== Segment start ==
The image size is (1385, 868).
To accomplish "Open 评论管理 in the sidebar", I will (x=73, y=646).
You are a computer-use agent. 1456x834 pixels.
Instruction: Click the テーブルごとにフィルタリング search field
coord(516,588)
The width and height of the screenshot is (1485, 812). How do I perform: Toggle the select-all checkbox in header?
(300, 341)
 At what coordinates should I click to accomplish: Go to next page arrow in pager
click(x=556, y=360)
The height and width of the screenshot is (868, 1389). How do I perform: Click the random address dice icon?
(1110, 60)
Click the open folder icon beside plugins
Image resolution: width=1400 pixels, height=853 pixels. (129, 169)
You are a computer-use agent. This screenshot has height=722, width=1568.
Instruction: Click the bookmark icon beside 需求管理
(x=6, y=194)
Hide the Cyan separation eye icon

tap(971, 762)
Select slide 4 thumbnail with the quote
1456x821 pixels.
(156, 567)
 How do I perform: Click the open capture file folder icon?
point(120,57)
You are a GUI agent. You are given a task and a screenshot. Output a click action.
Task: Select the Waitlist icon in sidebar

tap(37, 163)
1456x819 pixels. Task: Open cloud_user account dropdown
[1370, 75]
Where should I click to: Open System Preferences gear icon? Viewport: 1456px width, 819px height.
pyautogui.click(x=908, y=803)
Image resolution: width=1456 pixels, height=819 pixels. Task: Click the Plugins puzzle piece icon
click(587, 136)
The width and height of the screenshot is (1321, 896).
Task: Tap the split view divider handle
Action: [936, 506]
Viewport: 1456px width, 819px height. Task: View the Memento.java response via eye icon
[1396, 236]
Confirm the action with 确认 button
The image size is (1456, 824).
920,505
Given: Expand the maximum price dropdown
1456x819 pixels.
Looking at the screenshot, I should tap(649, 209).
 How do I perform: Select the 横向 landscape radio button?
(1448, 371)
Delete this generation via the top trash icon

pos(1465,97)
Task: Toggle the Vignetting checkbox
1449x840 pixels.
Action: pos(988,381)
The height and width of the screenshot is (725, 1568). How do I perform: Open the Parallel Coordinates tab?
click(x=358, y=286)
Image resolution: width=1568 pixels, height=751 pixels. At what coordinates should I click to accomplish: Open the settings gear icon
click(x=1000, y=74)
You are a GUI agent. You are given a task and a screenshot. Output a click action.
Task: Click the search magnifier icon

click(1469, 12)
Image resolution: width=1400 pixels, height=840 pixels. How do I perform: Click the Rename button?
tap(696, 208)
== Segment end ==
→ **PROBLEM**:
From the line containing "Image resolution: width=1456" through the last line of the records, output each line exactly and nothing more.

→ **ANSWER FOR THIS EXERCISE**:
Image resolution: width=1456 pixels, height=819 pixels. Task: Click the Plugins puzzle piece icon
click(587, 136)
The width and height of the screenshot is (1321, 896).
Task: Tap the split view divider handle
Action: [936, 506]
Viewport: 1456px width, 819px height. Task: View the Memento.java response via eye icon
[1396, 236]
Confirm the action with 确认 button
The image size is (1456, 824).
920,505
Given: Expand the maximum price dropdown
1456x819 pixels.
Looking at the screenshot, I should tap(649, 209).
 How do I perform: Select the 横向 landscape radio button?
(1448, 371)
Delete this generation via the top trash icon

pos(1465,97)
Task: Toggle the Vignetting checkbox
1449x840 pixels.
Action: pos(988,381)
The height and width of the screenshot is (725, 1568). How do I perform: Open the Parallel Coordinates tab?
click(x=358, y=286)
Image resolution: width=1568 pixels, height=751 pixels. At what coordinates should I click to accomplish: Open the settings gear icon
click(x=1000, y=74)
You are a GUI agent. You are given a task and a screenshot. Output a click action.
Task: Click the search magnifier icon

click(1469, 12)
Image resolution: width=1400 pixels, height=840 pixels. How do I perform: Click the Rename button?
tap(696, 208)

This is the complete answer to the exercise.